[from James Hubbard]
I've got a couple of questions. We've developed a couple of ideas about settings for a trigger. One cut involes the total energy in the barrel and forward cal as well as the whether the energy is greater in the barrel. The other cut involves the energy in the forward cal and whether or not there are any tracks in the time of flight.
The probability that a charged pion makes light in the LGD is 100%. A 5GeV pi+ leaves about the same amount of Cerenkov light in the lead glass as a 400MeV gamma even if it never has a hadronic interaction. Since we want to have photon acceptance much lower than this, it is safe to say that we can expect to see signals from essentially all of the forward-going charged pions. What we want to know is the response function. How precisely do we need to know it?
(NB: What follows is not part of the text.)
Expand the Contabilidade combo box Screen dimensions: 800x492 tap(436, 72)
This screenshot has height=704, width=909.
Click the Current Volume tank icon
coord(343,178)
I think that the simulation can give an initial estimate, but I would not believe the shape to better than +/-10%. Is that good enough for your purposes? If so then we should verify it against Scott's curve to check out the fidelity, but I am skeptical that we will get ahead by going in and starting to tweak the hadronic package.
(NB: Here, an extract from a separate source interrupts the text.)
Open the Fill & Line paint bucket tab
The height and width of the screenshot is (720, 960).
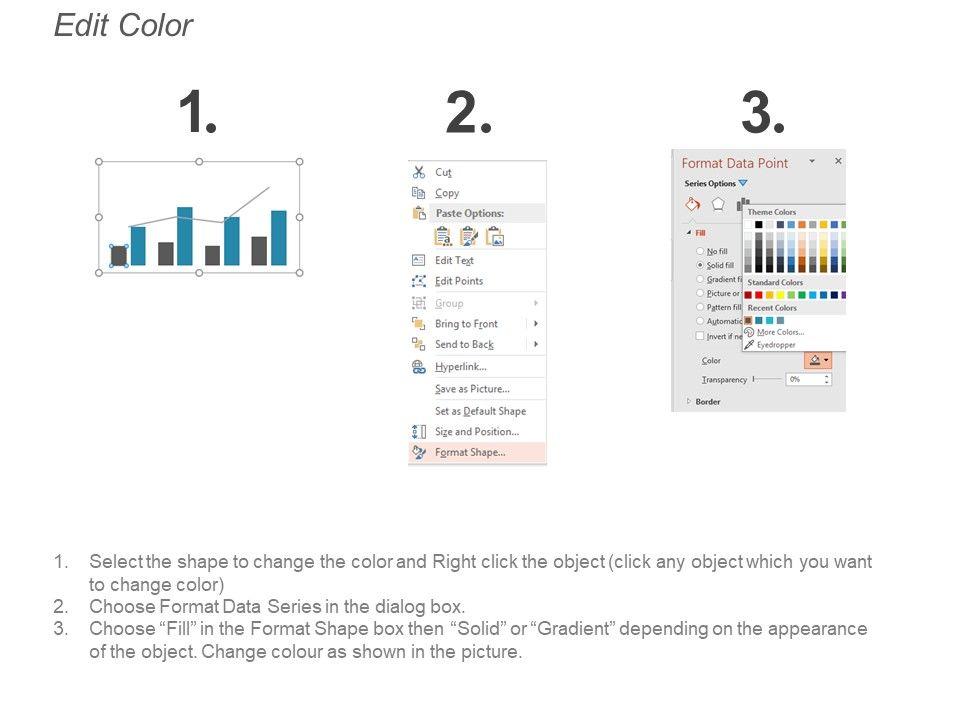(x=692, y=204)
- Is there some way of changing the probability of a particles interacting without having to re-compile or do we need to modify geant? (If we need to modify geant can you point me to a place can make changes?)
The whole reason for this is to see if a trigger based on the parameters can be tuned if the number of interactions and energy is off.
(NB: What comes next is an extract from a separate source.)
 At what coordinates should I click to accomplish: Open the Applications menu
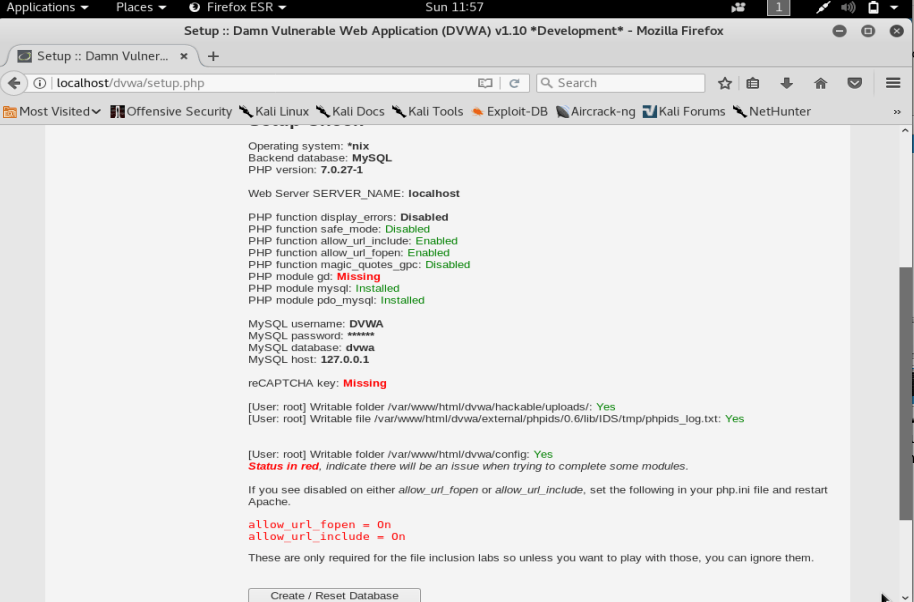(x=47, y=7)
- It's basically the same, but I need to know if there is a way that I can modify the amount of hadronic energy being deposited? (Can you point me to a starting point where I can make changes?)
Before we start kludging the simulation, we need to see if there is a problem. When Scott says that the comparison looks good to him, he is not claiming that the plots are identical. As you have pointed out they are not. But they are not plots of exactly the same thing. His data were collected with a 18GeV pion beam, different cuts and some kind of clusterization in the LGD.
Some questions for you, Scott. Can you give more details about how your plot was produced? Your pions were tracked through a magnetic field and projected onto the LGD, right? Did you do a clusterization of the LGD hits and then take the closest cluster to the pion impact? What cuts did you make on that association? What were your clusterization parameters?